23/09/2019
IDEB - Metas
O que são as metas de qualidade educacional
O Ideb nasceu como condutor de política pública pela melhoria da qualidade da educação, tanto no âmbito nacional, quanto em esferas mais específicas (estaduais, municipais e escolares), de forma que a composição do índice possibilita a projeção de metas individuais intermediárias rumo ao incremento da qualidade do ensino.
A série histórica de resultados do Ideb se inicia em 2005, a partir de quando foram estabelecidas metas bienais de qualidade a serem atingidas não apenas pelo País, mas também por escolas, municípios e unidades da Federação. A lógica é a de que cada instância evolua de forma a contribuir, em conjunto, para que o Brasil atinja o patamar educacional da média dos países da Organização para a Cooperação e Desenvolvimento Econômico (OCDE). Em termos numéricos, isso significa progredir da média nacional 3,8, registrada em 2005 na primeira fase do ensino fundamental, para um Ideb igual a 6,0 em 2022, ano do bicentenário da Independência.
As metas são diferenciadas para todos, cada unidade, rede e escola, e são apresentadas bienalmente de 2007 a 2021, de modo que os estados, municípios e escolas deverão melhorar seus índices e contribuir, em conjunto, para que o Brasil chegue à meta 6,0 em 2022, ano do bicentenário da Independência. Mesmo quem já tem um bom índice deve continuar a evoluir. No caso das redes e escolas com maior dificuldade, as metas preveem um esforço mais concentrado, para que elas melhorem mais rapidamente, diminuindo assim a desigualdade entre esferas, com apoio específico previsto pelo Ministério da Educação para reduzir essa desigualdade.

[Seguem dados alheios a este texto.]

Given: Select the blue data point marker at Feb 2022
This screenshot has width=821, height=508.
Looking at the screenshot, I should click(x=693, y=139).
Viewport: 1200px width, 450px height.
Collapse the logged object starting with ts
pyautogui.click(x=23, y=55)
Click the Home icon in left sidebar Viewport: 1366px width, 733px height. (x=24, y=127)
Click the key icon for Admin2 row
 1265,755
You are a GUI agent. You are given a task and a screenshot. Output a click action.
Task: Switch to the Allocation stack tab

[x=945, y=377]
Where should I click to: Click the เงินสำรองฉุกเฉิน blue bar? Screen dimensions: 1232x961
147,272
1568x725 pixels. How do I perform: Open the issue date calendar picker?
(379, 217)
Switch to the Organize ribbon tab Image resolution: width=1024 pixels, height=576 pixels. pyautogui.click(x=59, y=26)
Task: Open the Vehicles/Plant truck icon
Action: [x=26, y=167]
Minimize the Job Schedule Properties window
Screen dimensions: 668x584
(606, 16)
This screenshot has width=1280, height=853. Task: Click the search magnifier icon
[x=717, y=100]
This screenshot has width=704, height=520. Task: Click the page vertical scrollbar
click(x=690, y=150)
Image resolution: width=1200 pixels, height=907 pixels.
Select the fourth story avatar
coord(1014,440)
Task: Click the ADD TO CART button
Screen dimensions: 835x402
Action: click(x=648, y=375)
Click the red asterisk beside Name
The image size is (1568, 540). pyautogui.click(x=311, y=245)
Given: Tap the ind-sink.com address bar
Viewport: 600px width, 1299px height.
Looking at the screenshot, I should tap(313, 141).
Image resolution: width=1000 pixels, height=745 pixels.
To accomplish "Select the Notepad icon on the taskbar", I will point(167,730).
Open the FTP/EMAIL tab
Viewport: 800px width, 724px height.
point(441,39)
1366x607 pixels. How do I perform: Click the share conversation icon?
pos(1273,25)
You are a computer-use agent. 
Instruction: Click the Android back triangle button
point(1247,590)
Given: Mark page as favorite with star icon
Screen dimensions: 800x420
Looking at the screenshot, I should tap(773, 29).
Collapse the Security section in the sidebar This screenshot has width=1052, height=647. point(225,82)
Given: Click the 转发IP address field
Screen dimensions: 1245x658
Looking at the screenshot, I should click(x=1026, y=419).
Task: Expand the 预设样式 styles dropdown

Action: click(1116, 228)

Foi o Inep quem estabeleceu parâmetros técnicos de comparação entre a qualidade dos sistemas de ensino do Brasil com os de países da OCDE. Ou seja, a referência à OCDE é parâmetro técnico em busca da qualidade, e não um critério externo às políticas públicas educacionais desenvolvidas pelo MEC, no âmbito da realidade brasileira.